- _Goal of the exercise_:
Leaving every picture out, please return exactly the lines from the top of the material below through the line with "Task: Open the 商品属性问题反馈 link", both included.

(Data for analysis Opens)

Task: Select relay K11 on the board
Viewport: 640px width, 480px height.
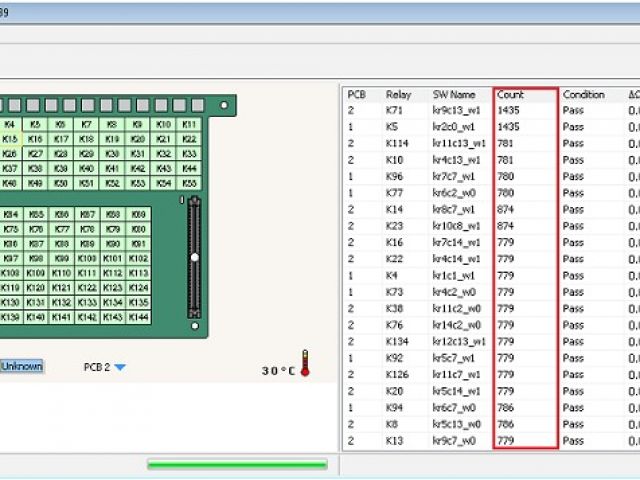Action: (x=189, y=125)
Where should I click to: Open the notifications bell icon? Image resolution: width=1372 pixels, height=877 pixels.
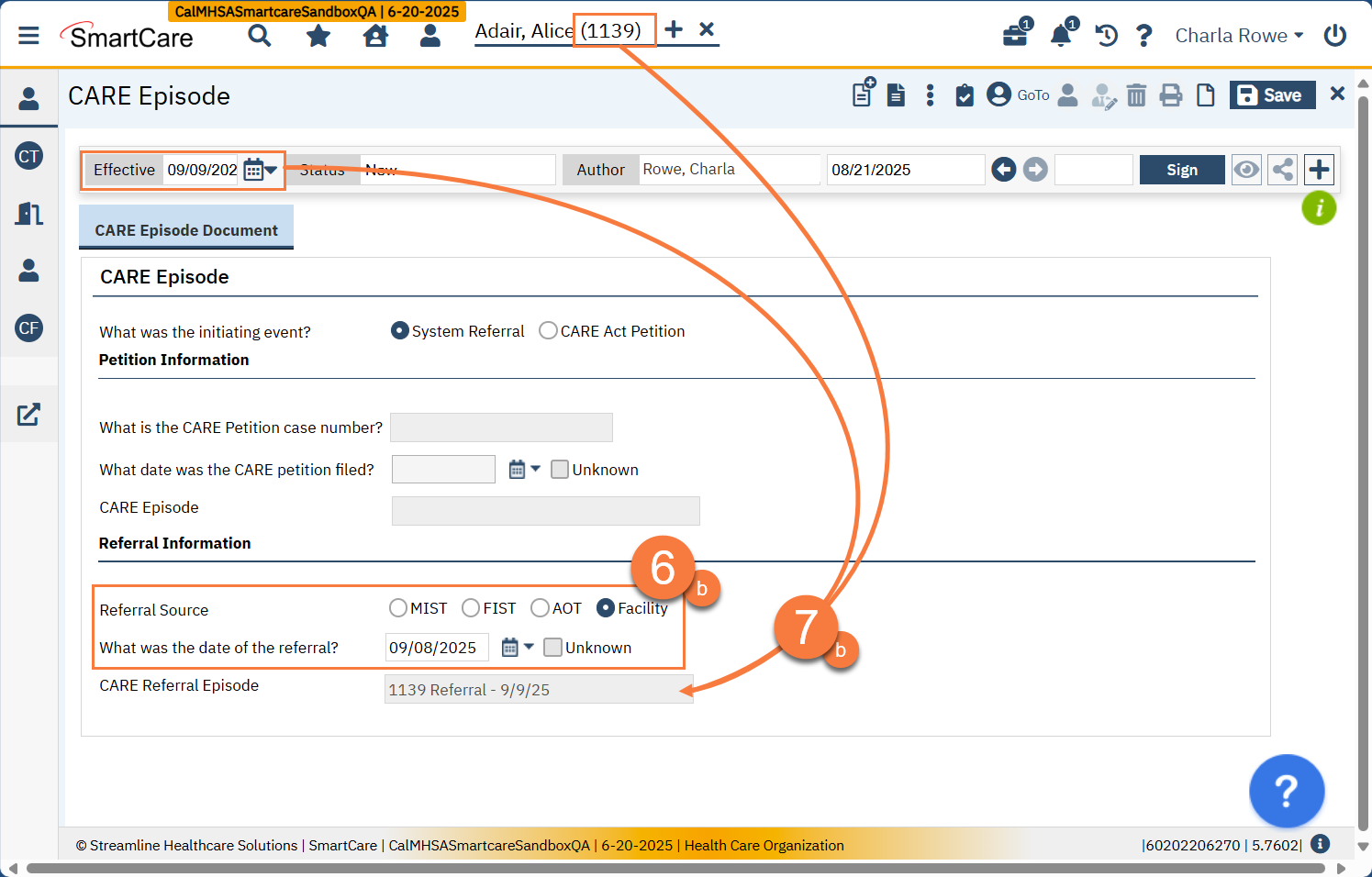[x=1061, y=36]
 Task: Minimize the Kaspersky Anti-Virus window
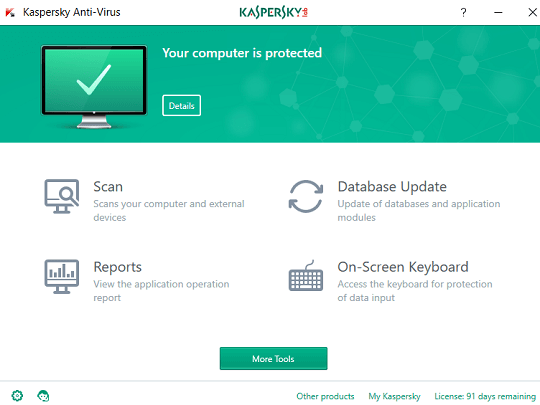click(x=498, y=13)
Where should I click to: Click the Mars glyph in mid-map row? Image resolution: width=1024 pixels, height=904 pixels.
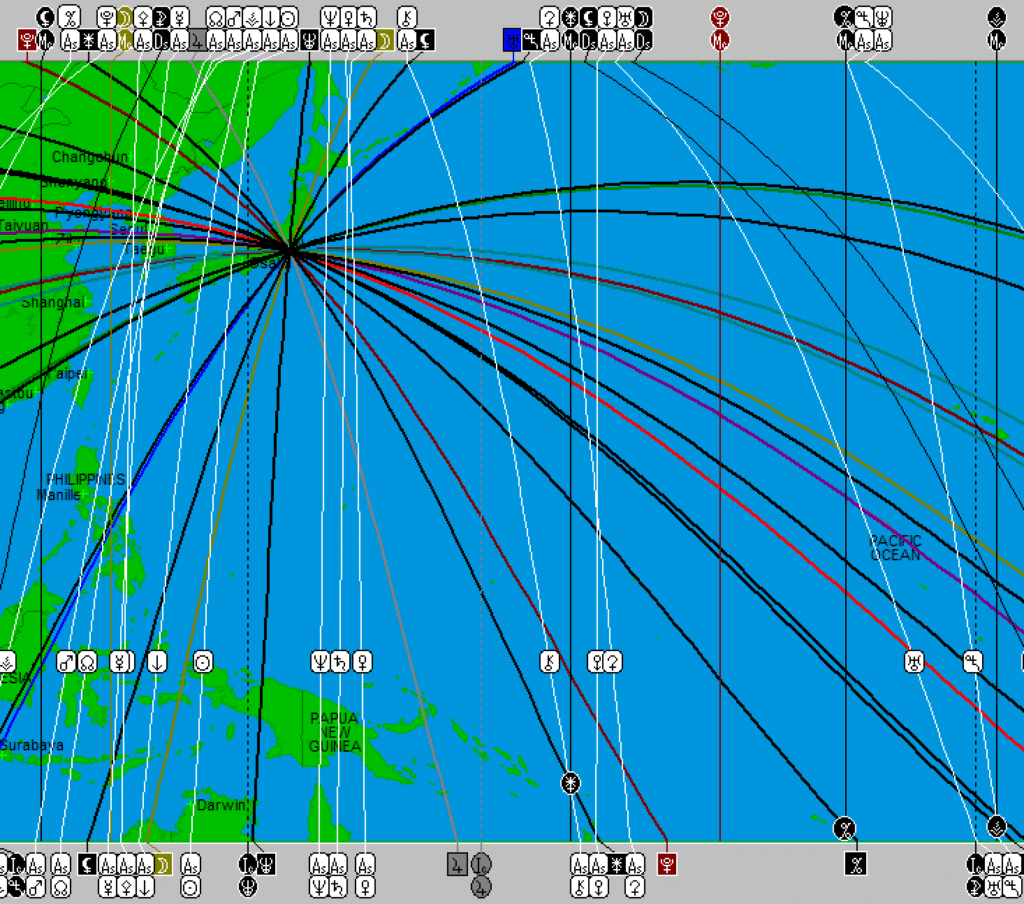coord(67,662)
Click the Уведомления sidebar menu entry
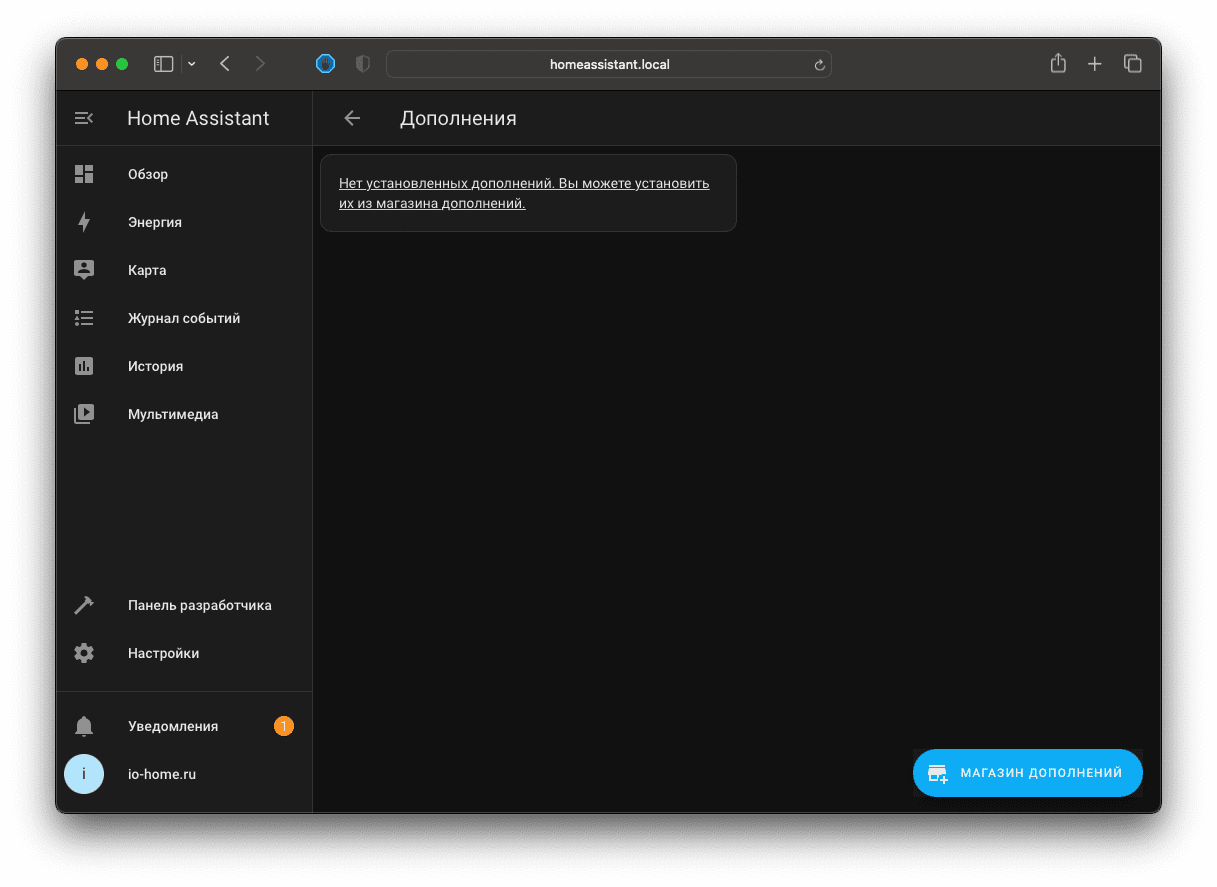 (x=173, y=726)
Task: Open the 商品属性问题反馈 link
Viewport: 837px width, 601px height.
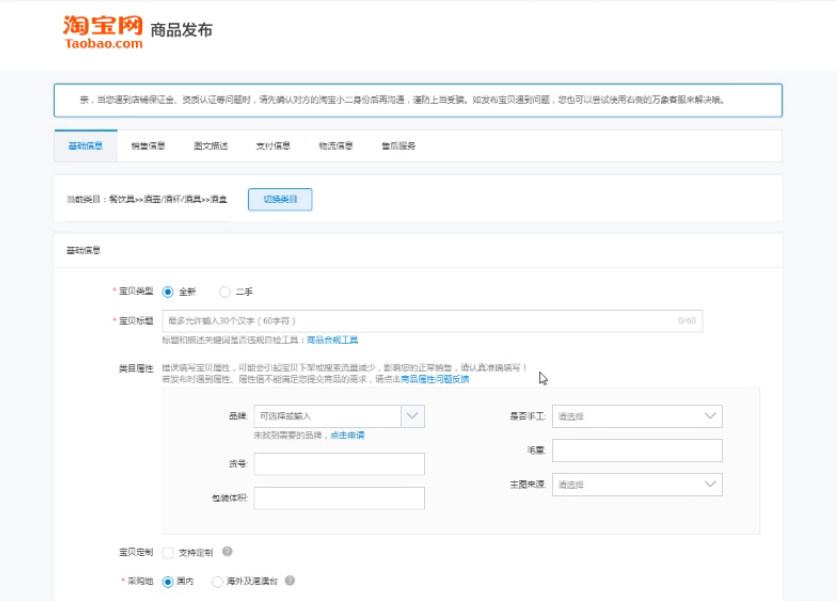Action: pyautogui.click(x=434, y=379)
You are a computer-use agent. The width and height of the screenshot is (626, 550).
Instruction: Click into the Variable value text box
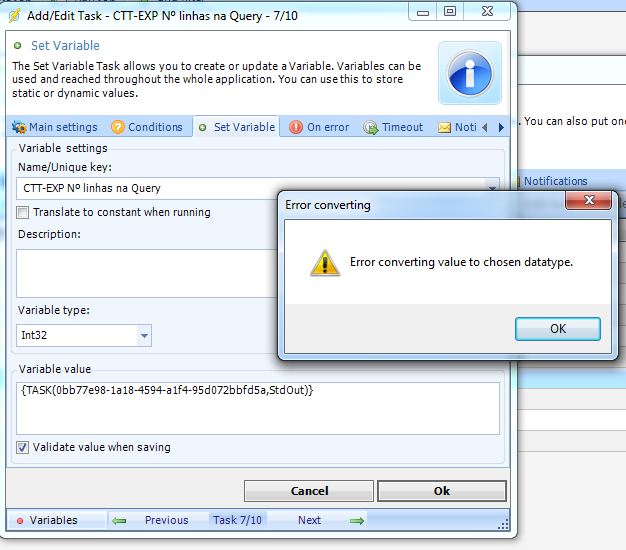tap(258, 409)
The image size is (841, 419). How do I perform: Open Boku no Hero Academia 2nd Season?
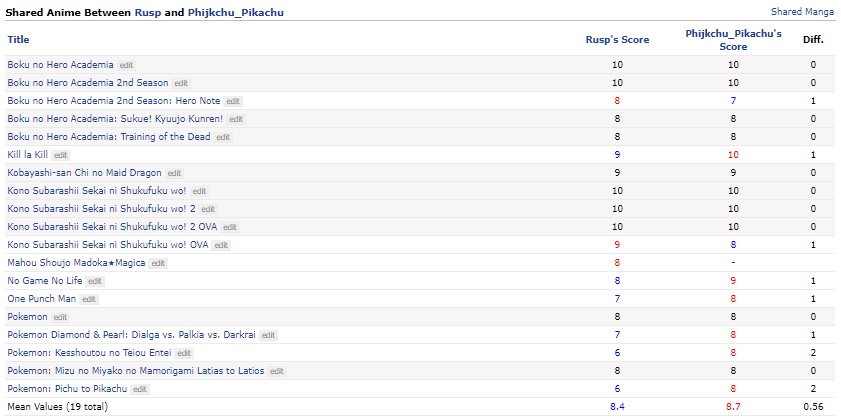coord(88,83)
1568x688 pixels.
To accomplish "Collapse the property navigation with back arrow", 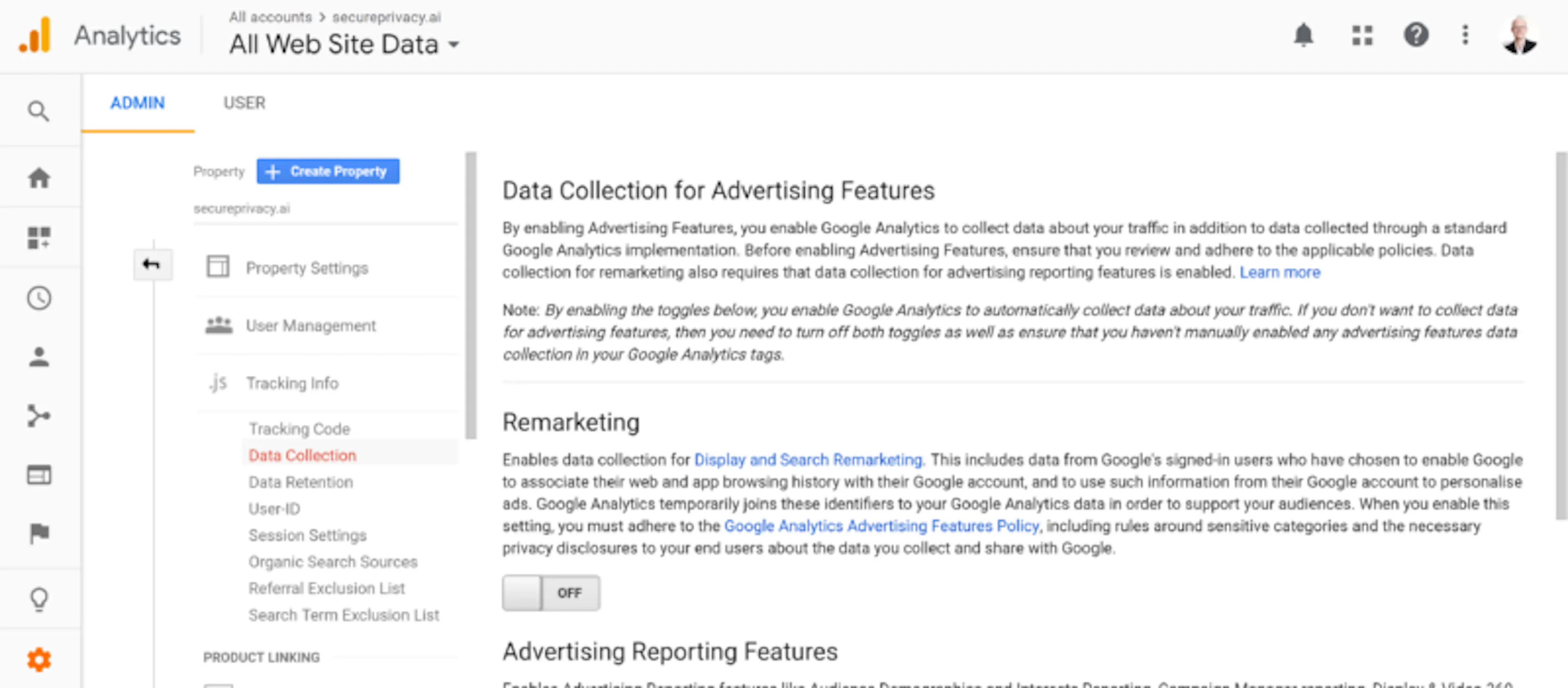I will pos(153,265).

(Data for analysis Closes)

- _Solution to this task_:
Task: Select relay K11 on the board
Viewport: 640px width, 480px height.
Action: (x=189, y=125)
Where should I click to: Open the notifications bell icon? Image resolution: width=1372 pixels, height=877 pixels.
[x=1061, y=36]
 Task: Minimize the Kaspersky Anti-Virus window
click(x=498, y=13)
Where should I click to: Click the Mars glyph in mid-map row? Image resolution: width=1024 pixels, height=904 pixels.
coord(67,662)
Click the Уведомления sidebar menu entry
 (x=173, y=726)
Task: Open the 商品属性问题反馈 link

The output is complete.